» TASK OBJECTIVE
Nothing but the lines from the one containing "Task: Expand the 学习资料 bookmark folder" to the end of the material should be returned, each exactly as written.

» MATERIAL FOR THIS TASK
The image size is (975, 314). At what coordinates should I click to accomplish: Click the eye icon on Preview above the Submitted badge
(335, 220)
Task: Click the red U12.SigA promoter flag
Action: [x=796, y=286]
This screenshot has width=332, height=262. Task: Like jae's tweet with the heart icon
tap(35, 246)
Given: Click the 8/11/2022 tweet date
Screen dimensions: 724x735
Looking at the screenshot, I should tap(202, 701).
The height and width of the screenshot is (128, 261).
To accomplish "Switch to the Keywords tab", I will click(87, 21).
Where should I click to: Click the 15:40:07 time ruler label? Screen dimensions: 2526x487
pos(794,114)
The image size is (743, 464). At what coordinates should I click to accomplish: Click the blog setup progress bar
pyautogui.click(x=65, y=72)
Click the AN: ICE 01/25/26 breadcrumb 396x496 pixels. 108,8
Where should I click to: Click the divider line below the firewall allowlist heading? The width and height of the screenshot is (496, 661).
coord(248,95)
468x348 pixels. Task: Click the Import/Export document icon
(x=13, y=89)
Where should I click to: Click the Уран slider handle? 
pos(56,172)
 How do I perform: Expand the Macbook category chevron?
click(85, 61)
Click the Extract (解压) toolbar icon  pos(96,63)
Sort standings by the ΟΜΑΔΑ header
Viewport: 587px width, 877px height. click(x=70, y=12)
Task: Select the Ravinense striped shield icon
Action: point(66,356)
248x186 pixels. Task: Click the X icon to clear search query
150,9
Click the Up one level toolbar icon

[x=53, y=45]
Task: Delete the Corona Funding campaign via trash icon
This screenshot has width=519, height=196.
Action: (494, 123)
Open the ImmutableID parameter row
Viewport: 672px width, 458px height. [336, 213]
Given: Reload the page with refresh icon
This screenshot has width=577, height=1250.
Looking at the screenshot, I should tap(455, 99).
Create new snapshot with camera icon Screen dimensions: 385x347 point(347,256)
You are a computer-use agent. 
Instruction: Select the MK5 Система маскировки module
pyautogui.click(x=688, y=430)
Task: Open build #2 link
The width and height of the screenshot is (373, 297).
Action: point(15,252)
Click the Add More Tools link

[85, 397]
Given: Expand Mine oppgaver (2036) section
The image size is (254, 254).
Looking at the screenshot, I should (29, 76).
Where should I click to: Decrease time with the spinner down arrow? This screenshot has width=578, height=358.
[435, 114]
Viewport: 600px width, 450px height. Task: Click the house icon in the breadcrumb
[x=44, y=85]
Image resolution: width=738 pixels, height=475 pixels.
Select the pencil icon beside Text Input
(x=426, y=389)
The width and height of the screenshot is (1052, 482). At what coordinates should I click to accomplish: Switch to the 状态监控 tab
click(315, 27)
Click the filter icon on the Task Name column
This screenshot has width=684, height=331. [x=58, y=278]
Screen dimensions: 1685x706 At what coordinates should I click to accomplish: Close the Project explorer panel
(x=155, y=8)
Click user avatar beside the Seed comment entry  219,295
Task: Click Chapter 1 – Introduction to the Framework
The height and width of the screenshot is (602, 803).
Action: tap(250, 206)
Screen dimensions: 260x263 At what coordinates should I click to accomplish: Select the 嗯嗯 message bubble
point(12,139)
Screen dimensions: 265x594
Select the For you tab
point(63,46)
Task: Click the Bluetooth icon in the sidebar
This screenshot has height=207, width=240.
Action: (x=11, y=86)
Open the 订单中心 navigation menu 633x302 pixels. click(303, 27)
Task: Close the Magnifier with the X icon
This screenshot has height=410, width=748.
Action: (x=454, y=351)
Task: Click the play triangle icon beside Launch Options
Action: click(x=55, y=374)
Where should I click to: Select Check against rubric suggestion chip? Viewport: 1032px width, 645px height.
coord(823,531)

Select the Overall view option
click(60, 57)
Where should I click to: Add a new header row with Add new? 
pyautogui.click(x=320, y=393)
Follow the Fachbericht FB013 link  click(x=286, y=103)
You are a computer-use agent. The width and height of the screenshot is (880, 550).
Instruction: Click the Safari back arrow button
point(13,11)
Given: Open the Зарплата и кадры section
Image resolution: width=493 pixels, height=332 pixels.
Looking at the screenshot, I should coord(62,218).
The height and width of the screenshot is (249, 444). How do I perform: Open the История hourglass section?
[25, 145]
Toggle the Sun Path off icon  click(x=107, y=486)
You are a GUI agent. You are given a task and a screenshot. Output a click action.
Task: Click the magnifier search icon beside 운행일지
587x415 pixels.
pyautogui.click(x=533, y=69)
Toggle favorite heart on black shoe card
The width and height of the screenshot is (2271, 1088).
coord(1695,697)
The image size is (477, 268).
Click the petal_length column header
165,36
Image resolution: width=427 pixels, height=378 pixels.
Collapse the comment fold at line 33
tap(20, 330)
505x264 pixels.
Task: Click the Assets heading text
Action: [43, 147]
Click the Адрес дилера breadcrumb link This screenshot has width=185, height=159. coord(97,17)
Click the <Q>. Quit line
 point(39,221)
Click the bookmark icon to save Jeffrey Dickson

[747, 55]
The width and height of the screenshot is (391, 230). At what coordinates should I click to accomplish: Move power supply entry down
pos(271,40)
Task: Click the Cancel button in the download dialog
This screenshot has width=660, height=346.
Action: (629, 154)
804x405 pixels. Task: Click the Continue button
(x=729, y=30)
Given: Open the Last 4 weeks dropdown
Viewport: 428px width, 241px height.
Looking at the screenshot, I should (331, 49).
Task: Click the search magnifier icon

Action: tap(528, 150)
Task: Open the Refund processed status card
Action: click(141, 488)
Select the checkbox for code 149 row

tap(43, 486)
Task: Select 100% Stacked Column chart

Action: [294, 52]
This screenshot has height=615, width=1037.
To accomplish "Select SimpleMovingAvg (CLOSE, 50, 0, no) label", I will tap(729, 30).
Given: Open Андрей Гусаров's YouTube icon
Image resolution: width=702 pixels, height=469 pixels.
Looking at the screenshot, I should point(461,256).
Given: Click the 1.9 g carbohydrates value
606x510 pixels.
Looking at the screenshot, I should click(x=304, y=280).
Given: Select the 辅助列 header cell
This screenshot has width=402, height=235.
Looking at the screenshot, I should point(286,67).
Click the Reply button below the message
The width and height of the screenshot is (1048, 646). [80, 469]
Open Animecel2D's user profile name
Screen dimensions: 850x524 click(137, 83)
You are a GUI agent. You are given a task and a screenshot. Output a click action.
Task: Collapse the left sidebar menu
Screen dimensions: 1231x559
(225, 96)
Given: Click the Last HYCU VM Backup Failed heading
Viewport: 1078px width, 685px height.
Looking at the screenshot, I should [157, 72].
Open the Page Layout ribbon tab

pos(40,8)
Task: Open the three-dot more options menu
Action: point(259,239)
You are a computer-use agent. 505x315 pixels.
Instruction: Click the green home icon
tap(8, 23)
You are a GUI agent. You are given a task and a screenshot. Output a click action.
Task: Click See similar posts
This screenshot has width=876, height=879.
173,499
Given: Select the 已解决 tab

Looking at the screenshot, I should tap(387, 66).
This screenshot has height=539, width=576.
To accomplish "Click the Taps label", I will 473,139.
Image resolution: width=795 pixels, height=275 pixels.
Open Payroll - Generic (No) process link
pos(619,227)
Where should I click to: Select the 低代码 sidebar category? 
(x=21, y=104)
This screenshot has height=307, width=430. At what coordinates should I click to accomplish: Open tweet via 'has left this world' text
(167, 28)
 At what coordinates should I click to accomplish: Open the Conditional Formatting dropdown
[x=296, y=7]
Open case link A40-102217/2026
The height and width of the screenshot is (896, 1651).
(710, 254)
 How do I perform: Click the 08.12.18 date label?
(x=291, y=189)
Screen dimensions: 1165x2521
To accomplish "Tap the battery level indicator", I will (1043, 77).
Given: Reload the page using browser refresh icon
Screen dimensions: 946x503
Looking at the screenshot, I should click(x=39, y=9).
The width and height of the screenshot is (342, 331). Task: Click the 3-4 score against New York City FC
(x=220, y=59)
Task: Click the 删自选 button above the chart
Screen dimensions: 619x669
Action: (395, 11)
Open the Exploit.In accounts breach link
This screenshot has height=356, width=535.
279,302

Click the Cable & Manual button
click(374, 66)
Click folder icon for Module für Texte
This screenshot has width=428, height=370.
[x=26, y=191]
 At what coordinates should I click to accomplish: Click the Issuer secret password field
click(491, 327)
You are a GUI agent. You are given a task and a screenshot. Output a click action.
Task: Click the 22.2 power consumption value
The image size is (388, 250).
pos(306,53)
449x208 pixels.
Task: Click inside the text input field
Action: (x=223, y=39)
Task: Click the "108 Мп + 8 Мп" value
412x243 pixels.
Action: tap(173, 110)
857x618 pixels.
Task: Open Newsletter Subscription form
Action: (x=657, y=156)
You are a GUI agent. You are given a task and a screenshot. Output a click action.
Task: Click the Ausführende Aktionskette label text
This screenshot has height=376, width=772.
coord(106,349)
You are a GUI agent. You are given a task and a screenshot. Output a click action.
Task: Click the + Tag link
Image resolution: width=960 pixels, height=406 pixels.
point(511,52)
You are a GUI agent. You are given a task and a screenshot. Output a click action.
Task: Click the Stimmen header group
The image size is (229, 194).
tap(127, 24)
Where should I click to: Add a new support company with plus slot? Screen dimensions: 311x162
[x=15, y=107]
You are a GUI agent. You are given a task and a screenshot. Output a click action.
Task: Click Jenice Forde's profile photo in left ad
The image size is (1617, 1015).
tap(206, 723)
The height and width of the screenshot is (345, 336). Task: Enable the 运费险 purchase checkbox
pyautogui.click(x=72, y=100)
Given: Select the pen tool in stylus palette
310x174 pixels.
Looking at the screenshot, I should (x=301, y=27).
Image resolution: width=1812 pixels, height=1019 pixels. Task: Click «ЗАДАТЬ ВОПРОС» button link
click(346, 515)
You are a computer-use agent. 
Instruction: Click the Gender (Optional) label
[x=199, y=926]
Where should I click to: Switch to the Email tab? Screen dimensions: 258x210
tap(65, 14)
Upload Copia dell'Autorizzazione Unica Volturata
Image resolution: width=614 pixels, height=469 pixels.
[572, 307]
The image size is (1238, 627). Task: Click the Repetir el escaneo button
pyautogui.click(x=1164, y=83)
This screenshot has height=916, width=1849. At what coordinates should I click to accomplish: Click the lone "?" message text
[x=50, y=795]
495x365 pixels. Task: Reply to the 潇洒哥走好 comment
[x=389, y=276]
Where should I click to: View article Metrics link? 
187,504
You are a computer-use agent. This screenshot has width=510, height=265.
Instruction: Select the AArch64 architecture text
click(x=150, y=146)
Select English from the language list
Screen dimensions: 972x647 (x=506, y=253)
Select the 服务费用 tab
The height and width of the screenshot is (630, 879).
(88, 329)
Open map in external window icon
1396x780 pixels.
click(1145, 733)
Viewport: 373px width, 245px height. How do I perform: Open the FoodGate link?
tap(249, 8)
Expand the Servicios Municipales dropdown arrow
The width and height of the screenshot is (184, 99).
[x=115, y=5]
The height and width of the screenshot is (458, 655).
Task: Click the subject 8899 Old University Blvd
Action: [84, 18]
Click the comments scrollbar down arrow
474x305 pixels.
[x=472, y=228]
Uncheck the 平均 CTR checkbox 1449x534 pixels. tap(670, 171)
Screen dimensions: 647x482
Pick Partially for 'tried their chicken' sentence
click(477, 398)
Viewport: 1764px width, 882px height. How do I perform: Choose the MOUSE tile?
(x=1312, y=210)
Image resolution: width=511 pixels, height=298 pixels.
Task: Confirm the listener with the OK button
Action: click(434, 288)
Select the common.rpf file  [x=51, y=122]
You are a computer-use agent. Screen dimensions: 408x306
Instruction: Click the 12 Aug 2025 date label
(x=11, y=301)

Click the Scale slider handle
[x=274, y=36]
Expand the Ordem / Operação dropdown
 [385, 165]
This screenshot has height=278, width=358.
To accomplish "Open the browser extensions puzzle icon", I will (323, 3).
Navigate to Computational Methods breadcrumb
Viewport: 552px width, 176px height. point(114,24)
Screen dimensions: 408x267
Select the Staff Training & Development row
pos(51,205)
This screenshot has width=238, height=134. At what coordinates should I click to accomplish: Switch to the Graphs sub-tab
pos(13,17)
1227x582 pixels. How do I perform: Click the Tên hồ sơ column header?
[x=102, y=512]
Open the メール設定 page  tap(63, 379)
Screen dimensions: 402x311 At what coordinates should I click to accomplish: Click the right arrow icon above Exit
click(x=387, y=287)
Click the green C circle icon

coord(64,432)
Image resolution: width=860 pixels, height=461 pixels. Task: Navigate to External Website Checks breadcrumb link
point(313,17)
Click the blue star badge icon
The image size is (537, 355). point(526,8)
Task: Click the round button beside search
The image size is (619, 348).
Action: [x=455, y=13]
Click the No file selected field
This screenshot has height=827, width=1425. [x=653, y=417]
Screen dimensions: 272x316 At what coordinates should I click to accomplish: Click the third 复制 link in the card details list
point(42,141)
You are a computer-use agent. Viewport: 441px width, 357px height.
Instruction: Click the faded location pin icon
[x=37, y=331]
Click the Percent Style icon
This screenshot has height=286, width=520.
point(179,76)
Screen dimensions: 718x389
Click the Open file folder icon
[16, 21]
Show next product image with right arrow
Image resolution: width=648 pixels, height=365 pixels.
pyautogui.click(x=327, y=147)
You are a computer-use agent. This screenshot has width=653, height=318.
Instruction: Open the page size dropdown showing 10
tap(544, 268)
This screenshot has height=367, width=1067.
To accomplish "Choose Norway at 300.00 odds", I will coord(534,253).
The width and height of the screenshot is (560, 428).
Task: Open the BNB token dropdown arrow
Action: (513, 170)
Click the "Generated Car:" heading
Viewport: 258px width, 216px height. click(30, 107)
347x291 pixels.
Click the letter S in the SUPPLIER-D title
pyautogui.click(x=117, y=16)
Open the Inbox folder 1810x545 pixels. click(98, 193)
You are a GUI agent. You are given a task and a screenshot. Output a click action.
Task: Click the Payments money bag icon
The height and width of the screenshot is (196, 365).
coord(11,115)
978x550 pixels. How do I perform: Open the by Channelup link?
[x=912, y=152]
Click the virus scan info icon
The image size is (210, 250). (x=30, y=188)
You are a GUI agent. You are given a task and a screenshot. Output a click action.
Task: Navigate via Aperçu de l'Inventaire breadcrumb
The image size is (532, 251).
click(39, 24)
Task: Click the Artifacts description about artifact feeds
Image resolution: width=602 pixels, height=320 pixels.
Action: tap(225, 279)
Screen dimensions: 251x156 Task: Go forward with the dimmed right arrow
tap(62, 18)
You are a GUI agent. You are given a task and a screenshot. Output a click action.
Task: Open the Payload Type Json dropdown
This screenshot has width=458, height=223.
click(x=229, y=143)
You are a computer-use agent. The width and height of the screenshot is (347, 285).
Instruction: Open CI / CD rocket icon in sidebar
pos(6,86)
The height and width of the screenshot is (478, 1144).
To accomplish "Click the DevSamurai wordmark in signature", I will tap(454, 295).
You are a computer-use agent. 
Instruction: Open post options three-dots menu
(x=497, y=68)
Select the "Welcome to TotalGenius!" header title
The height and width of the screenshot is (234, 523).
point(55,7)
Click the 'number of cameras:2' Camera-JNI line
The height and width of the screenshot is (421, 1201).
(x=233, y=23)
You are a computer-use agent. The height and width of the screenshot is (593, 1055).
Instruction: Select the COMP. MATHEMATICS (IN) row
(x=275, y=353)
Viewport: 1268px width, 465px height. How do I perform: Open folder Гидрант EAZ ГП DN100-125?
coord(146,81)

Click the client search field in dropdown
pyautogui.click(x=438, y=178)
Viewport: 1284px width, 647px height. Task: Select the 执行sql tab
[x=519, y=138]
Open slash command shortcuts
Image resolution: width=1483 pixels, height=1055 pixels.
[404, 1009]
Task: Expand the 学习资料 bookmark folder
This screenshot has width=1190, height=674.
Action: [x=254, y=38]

» SOLUTION FOR THIS TASK
Task: Expand the 学习资料 bookmark folder
This screenshot has width=1190, height=674.
Action: [x=254, y=38]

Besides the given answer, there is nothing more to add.